Tuesday, March 25, 2008

CMU RI Thesis: Statistical Approaches to Multi-scale Point Cloud Processing

Ranjith Unnikrishnan
Robotics Institute
Carnegie Mellon University

Abstract:
In recent years, 3D geometry has gained increasing popularity as the new form of digital media content. Due to advances in sensor technology, it is now feasible to acquire highly detailed 3D scans of complex scenes to obtain millions of data points at high sampling rates over large spatial extents. This ability to acquire high-resolution depth information brings with it the possibility of using 3D geometric data to construct detailed shape models and of perhaps combining 3D depth with visual appearance from images to address challenging problems in computer vision.

However, geometric information represented as a 3D point cloud presents challenges uniquely different from other data modalities such as images or audio. Due to a combination of reasons such as the spatial irregularity of the data and the implicit nature of 3D observations, an easy substitution of traditional signal processing operators from images for processing unorganized 3D points is not possible. Furthermore, traditional estimators from classical statistics are not suitable for processing data in this domain, and new algorithms as well as different criteria for evaluating these algorithms are necessary.

This dissertation contributes towards the development of two fundamental building blocks for processing point clouds. The first is of geometric model fitting, where we present a class of locally semi-parametric estimators that allows finite-sample analysis of accuracy and also explicitly addresses the problem of support-radius selection in local fitting. The second is of multi-scale filtering operators for point clouds that allow detection of interest regions whose locations as well as spatial extent are completely data-driven.
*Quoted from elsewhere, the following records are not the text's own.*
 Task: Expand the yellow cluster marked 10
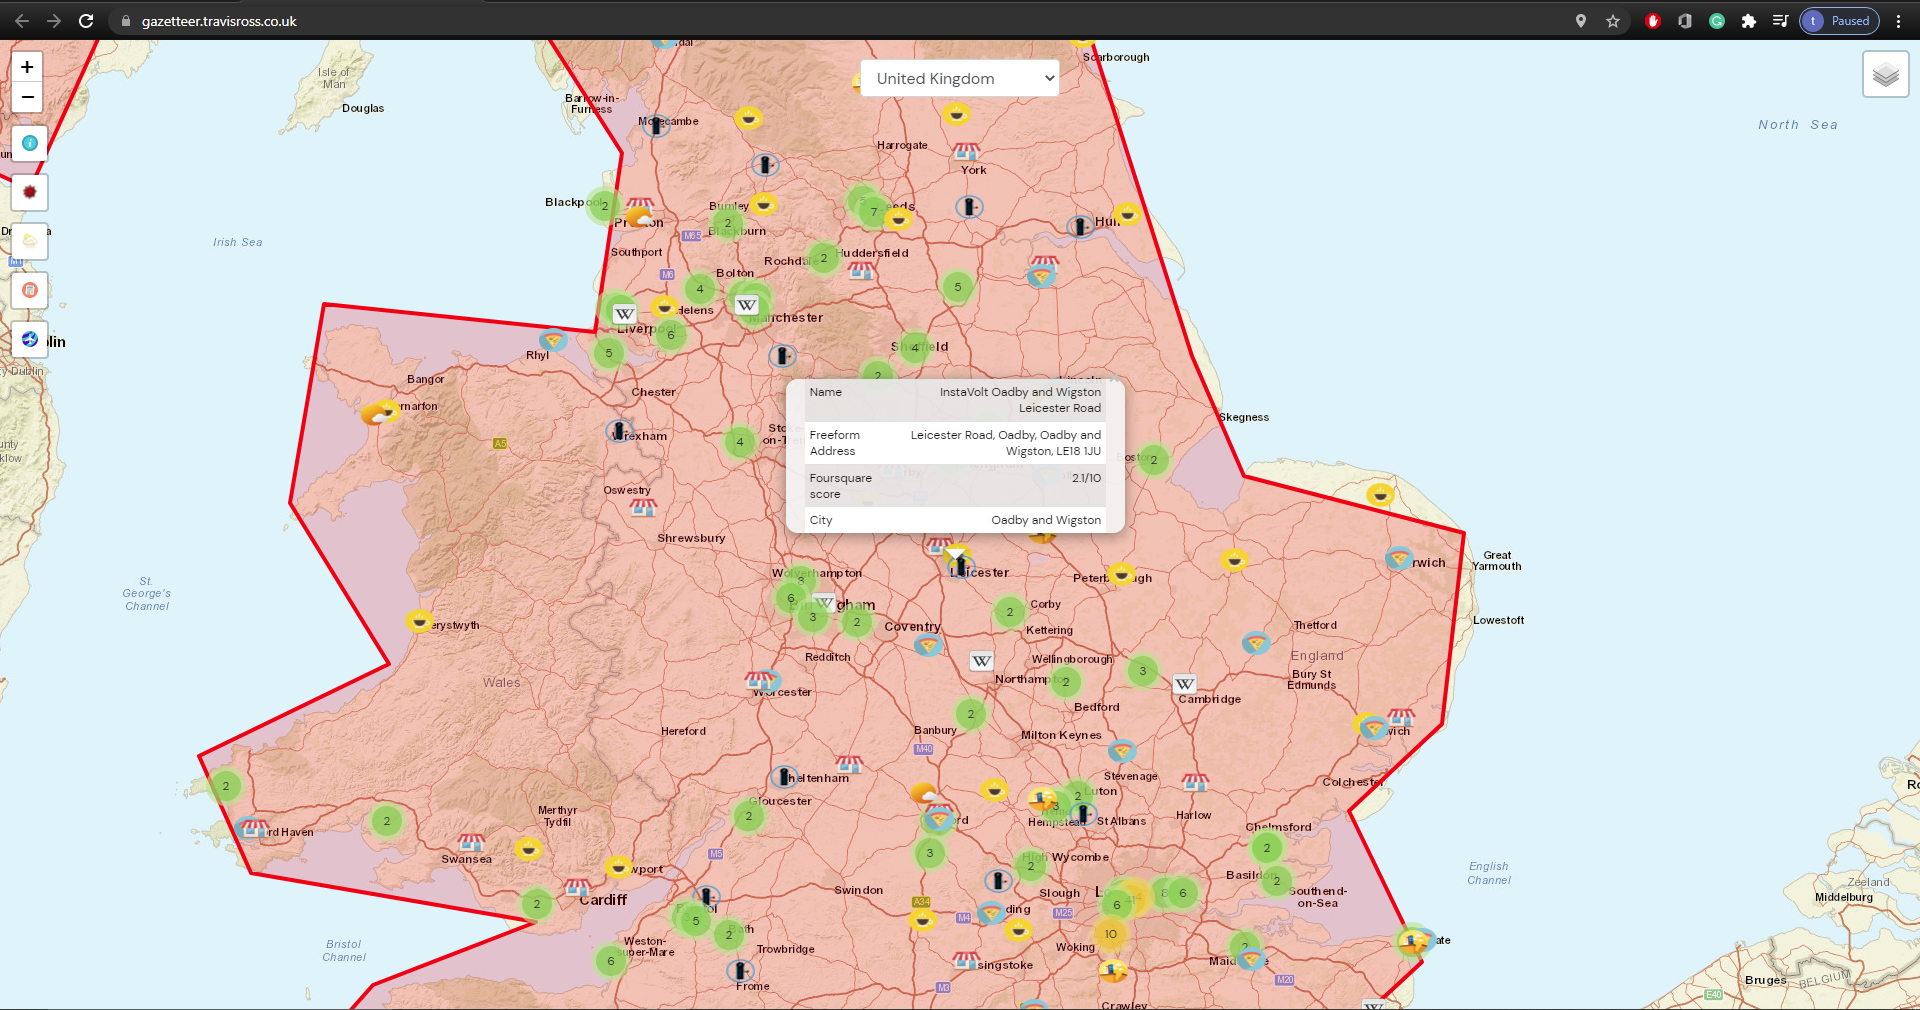click(1110, 934)
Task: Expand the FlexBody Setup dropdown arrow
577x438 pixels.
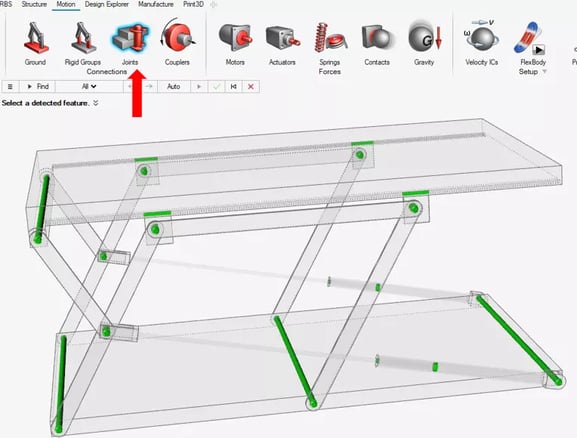Action: click(545, 71)
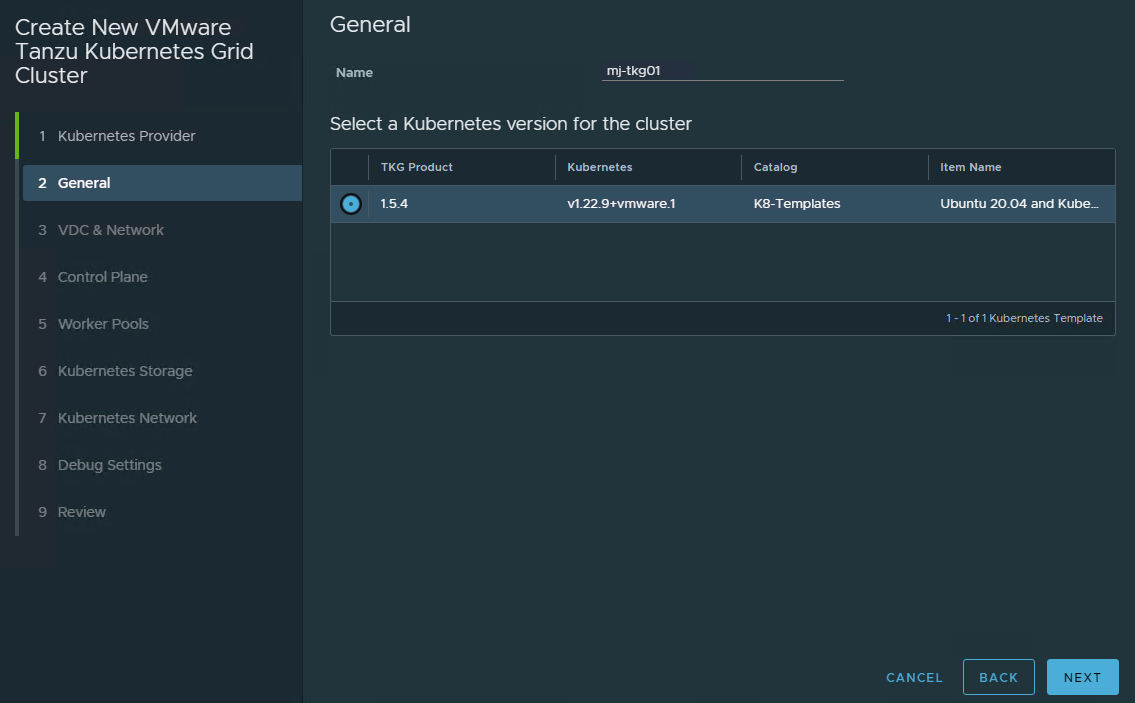The image size is (1135, 703).
Task: Go to Debug Settings step
Action: 109,465
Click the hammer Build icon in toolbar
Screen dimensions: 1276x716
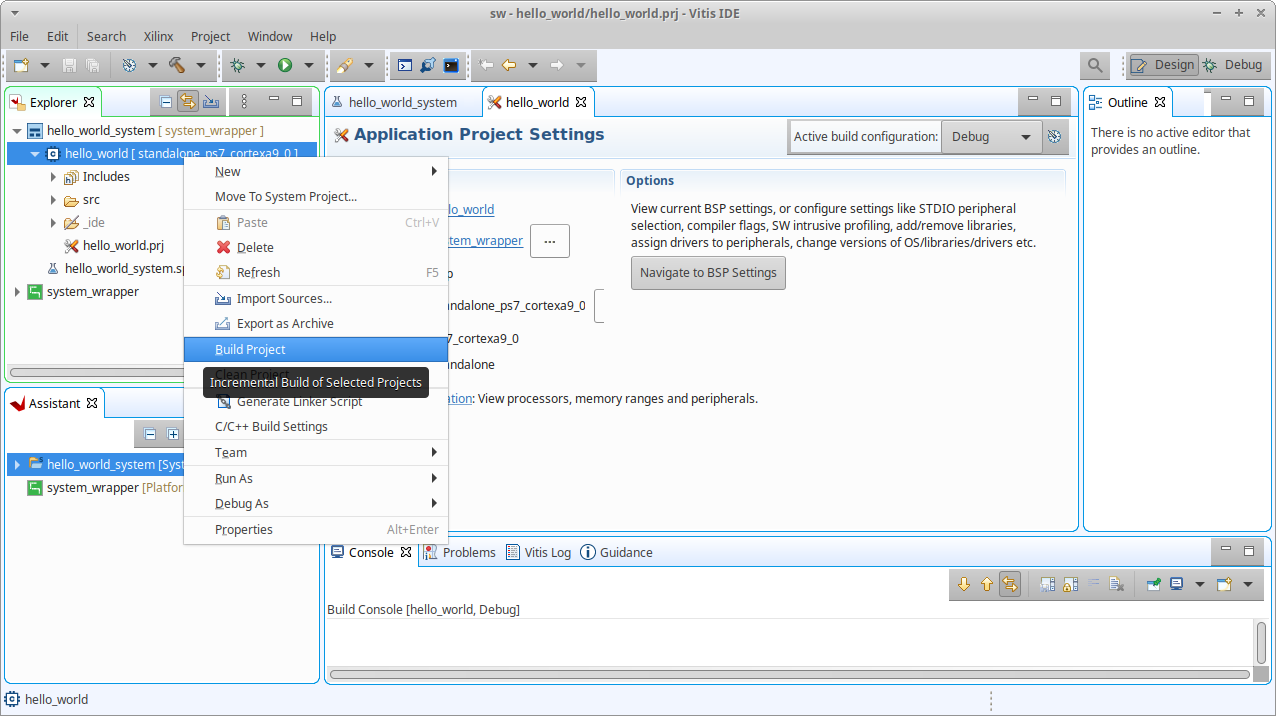[177, 65]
The proposed approaches are distinguished from related work by operating directly in the input 3D space on unorganized points without assuming an available mesh or resorting to an intermediate global 2D parameterization.

Results are presented for several applications including surface reconstruction, accurate shape descriptor computation and repeatable interest region detection, on synthetic data, as well as outdoor aerial and ground-based data obtained with a laser scanner.